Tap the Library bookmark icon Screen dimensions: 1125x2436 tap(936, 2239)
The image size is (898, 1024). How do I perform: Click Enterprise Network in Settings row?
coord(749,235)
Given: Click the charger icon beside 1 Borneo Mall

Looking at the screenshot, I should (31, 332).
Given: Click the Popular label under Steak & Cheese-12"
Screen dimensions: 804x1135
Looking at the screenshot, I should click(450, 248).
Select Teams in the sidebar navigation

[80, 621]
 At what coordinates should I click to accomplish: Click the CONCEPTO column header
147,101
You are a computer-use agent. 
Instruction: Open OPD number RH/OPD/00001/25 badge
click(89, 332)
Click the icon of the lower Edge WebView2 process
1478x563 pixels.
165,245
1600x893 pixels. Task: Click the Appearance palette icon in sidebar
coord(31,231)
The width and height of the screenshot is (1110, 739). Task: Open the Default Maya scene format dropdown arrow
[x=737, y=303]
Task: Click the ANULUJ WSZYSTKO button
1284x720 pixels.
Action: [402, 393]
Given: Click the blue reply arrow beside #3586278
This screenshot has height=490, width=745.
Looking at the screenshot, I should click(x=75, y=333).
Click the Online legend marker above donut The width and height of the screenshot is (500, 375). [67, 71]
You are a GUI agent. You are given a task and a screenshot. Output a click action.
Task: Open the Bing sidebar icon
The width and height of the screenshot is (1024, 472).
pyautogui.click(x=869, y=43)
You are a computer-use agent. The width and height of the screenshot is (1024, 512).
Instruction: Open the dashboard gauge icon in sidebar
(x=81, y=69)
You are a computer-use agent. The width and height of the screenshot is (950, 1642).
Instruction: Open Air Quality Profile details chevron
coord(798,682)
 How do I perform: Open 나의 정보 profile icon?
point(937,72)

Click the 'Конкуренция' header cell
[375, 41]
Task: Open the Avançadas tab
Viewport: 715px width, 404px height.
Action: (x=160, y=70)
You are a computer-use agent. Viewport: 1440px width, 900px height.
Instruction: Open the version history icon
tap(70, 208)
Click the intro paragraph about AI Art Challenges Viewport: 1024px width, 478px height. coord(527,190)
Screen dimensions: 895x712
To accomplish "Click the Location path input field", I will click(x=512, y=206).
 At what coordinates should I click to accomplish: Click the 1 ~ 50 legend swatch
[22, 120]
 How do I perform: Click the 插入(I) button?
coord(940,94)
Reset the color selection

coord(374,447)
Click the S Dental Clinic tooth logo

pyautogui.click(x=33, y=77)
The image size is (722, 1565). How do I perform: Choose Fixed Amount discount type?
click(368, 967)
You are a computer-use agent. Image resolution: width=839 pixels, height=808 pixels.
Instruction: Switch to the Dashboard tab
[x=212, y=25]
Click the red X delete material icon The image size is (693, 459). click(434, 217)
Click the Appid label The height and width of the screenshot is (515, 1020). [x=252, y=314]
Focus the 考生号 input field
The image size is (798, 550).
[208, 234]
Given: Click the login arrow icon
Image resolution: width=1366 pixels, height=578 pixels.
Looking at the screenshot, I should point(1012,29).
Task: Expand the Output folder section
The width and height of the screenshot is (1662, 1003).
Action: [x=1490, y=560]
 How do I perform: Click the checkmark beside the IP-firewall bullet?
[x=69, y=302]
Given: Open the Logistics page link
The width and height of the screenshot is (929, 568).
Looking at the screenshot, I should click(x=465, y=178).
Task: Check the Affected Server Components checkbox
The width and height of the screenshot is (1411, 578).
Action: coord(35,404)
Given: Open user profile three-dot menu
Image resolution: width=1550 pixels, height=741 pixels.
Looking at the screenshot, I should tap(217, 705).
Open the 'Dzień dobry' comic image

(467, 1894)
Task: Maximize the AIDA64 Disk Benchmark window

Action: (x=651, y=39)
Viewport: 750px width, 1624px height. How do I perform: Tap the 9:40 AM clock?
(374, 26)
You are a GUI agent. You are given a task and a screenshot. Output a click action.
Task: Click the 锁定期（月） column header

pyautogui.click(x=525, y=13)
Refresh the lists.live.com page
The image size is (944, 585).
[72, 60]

..........

• Exercise instructions: What lines of the material above contain "computer"? Return each of them.

• Answer space:
You are a computer-use agent. 
You are a computer-use agent. The width and height of the screenshot is (1024, 512).
You are a computer-use agent. The width and height of the screenshot is (950, 1642).
You are a computer-use agent. Viewport: 1440px width, 900px height.
You are a computer-use agent. Image resolution: width=839 pixels, height=808 pixels.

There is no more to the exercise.